ENTRIES PROVIDED:
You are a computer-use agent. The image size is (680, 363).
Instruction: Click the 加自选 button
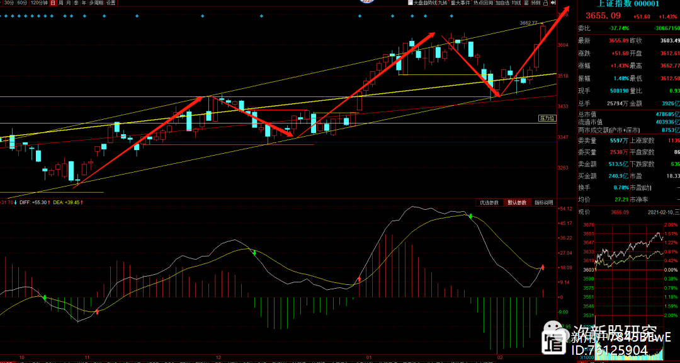tap(502, 3)
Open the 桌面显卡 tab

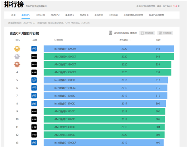(x=70, y=15)
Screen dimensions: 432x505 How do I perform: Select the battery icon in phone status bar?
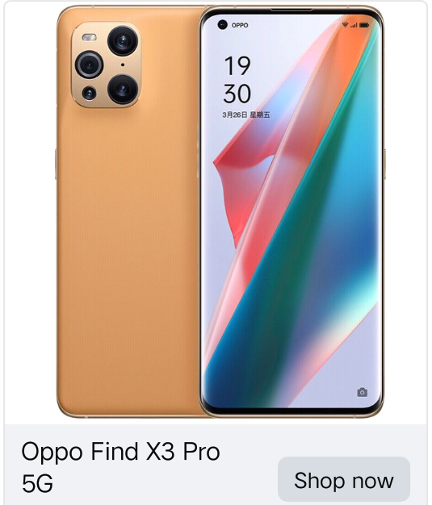coord(364,25)
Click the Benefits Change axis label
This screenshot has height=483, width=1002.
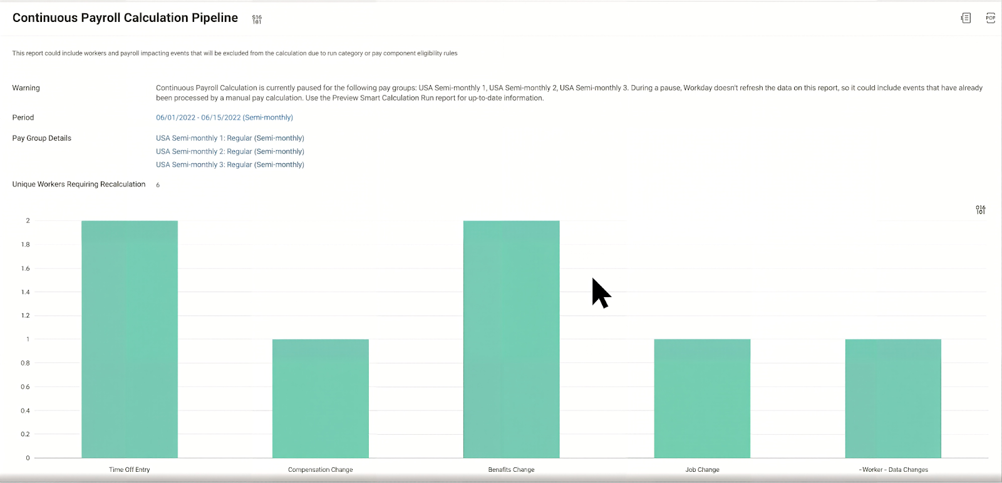(511, 470)
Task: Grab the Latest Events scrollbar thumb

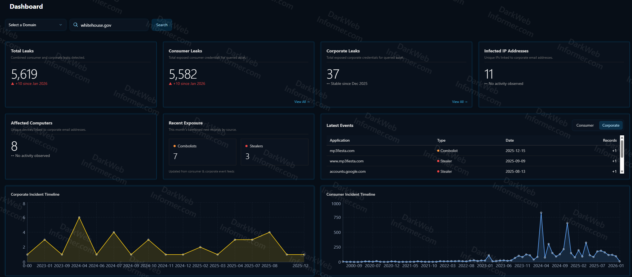Action: [622, 149]
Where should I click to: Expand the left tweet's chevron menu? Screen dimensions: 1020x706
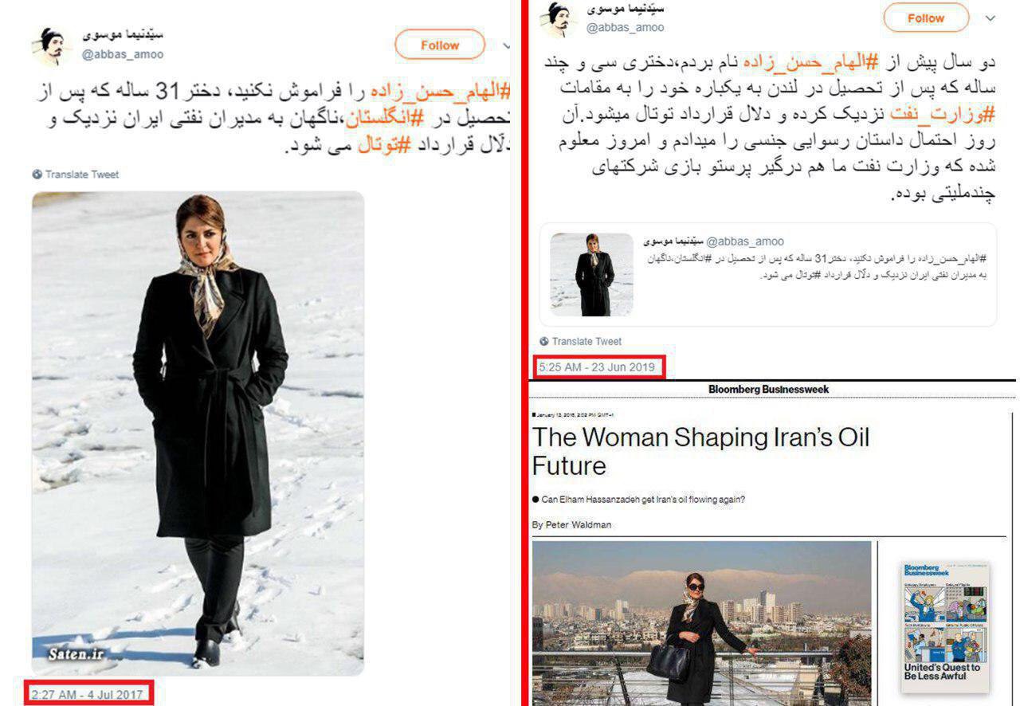click(x=507, y=46)
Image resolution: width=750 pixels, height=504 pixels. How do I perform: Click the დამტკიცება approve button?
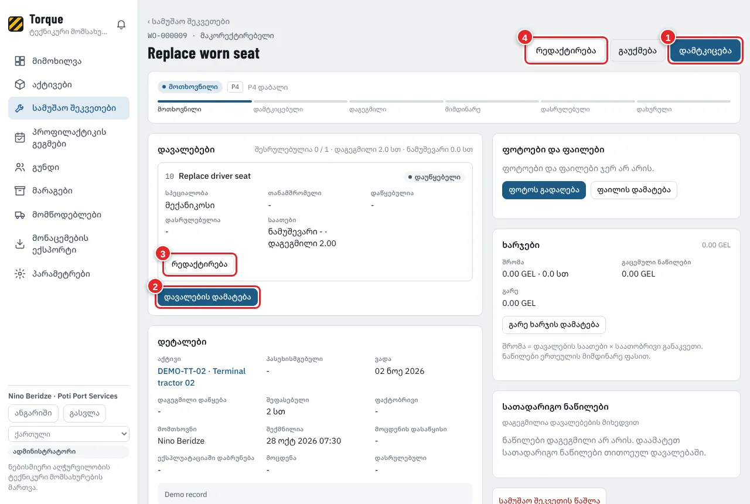tap(705, 51)
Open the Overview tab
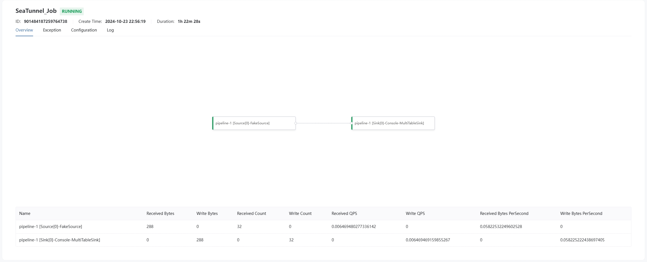This screenshot has width=647, height=262. [x=24, y=30]
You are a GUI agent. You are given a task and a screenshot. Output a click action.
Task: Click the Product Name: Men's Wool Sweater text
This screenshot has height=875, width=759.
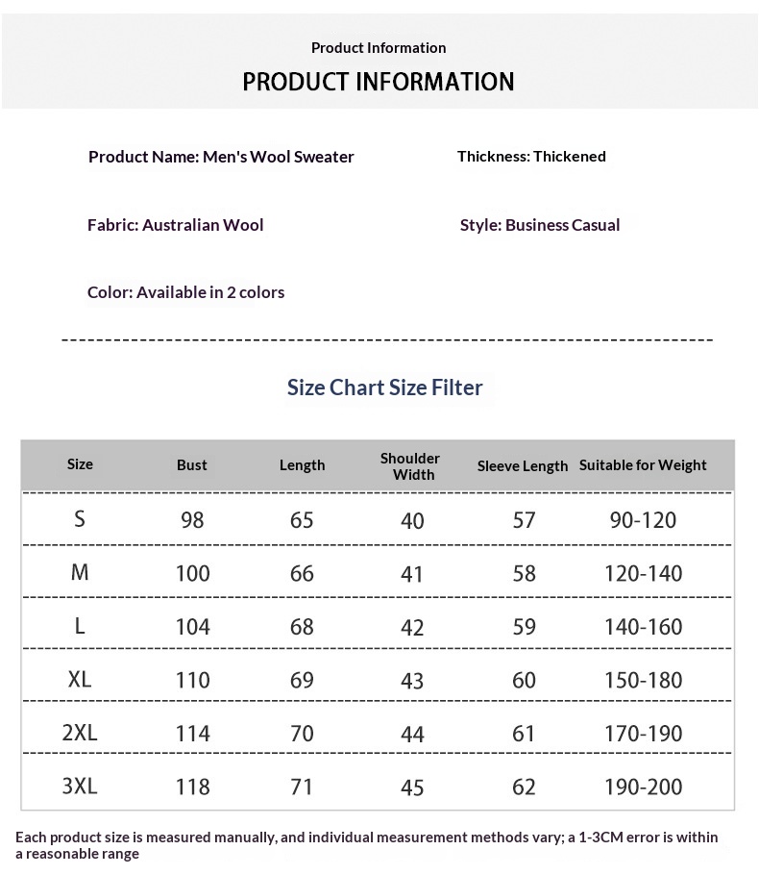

DESCRIPTION OF THE TASK: For this copy, leave pictures out and reproduce the lines from the one bearing "Instruction: Click the 加自选 button" through the final line of the listing above, both ends included.

SOLUTION TO THIS TASK:
Instruction: Click the 加自选 button
tap(502, 3)
Open the 桌面显卡 tab

(x=70, y=15)
Screen dimensions: 432x505 How do I perform: Select the battery icon in phone status bar?
coord(364,25)
Click the Benefits Change axis label
This screenshot has height=483, width=1002.
(511, 470)
Task: Grab the Latest Events scrollbar thumb

Action: [622, 149]
Where should I click to: Expand the left tweet's chevron menu? Screen dimensions: 1020x706
click(x=507, y=46)
Image resolution: width=750 pixels, height=504 pixels. How do I perform: Click the დამტკიცება approve button?
tap(705, 51)
Open the Overview tab
This screenshot has width=647, height=262. [x=24, y=30]
You are a GUI agent. You are given a task and a screenshot. Output a click action.
Task: Click the Product Name: Men's Wool Sweater text
This screenshot has height=875, width=759.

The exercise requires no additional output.